Он насчитал домов десять, где я будто бы должен побывать — не знаю сам, да и он не знал — для чего. «Для приличия, — говорил он, — молодой человек везде должен являться». Тоже не объяснил — зачем. Я не разделял этого принципа старого века — соваться везде, где и не нужно; нравы уже менялись, но спорить с ним не желал, решив про себя, что у губернатора я запишусь, сказал бы: «оставлю карточку», если б она у меня была, но ее не было — я только что вступал в свет, — а к прочим загляну при удобном случае.
Так и сделал. К осени, однакоже, надо было подчиниться губернскому режиму и делать визиты, нужные и ненужные, то есть к знакомым и незнакомым. Это соблюдается, как я увидел после, строже в провинции, нежели в столицах, и не побывать у иного в известный день — наживешь себе недруга. Вот чем и каким делом разбавлялось, между прочим, провинциальное безделье!
Якубов объяснил, как я сказал выше, причину своего отчуждения от людей, кроме старости, между прочим, еще тем, что он «отвык» от них: это не совсем удовлетворило меня. Вглядываясь и вдумываясь тогда в его образ мыслей и жизнь сознательно, я видел кое-что в его характере, к чему прежде у меня не было ключа, что-то постороннее, кроме старческой усталости: не то боязнь, не то осторожность. Он не скучал и не тяготился, когда к нему заглядывал, например, вышеупомянутый Ростин, потом один сосед по деревне и большой его приятель, затем веселый собеседник и юморист Бравин, еще Чурин, наконец братья жены Ростина, бывшего его «предмета», З—ие, князь П. Он благоволил также и к губернатору и к жене его, «прекрасной дамочке», по его выражению, хотя эта дамочка была увядшая, худощавая, с впалыми, потухшими глазами и вовсе не прекрасная собой женщина.

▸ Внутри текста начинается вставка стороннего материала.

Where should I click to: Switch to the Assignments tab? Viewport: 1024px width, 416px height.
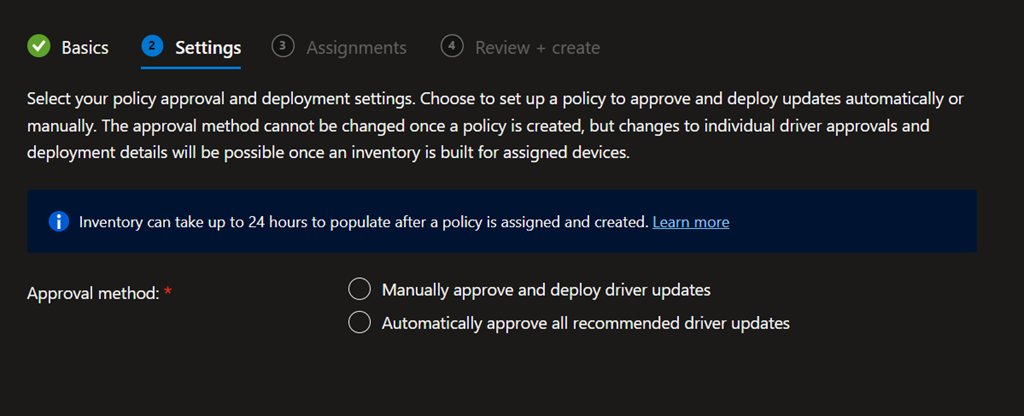(x=356, y=47)
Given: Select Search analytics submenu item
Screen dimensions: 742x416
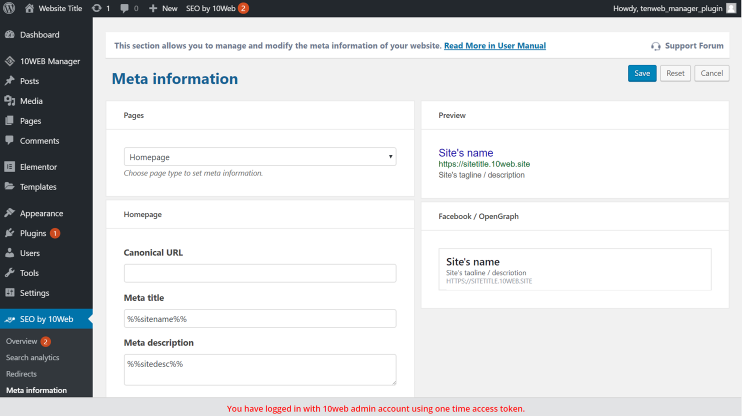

Но любя всех этих лиц, он не искал встреч и с ними, точно остерегался общества, пятился от знакомых, а незнакомых вовсе не принимал.
Главною причиной была, конечно, старческая усталость, «отвычка» от людей, как он говорил, но тут наполовину было и действительно боязни. Он, как и многие тогда, был запуган тем переполохом, который произвело 14 декабря во всем русском обществе. Хвост от этого переполоха еще тянулся не только по провинциям, но и в столицах. Я помню, что с нас, студентов, при вступлении в университет отбиралась подписка «в непринадлежности к тайным обществам». Эта мудрая мера производила одно действие: тем, кто из молодежи и во сне не видали никаких тайных обществ, этим давалось о них понятие — и только. Принадлежавшим же к этим обществам — если были такие — она, я полагаю, преградою не служила.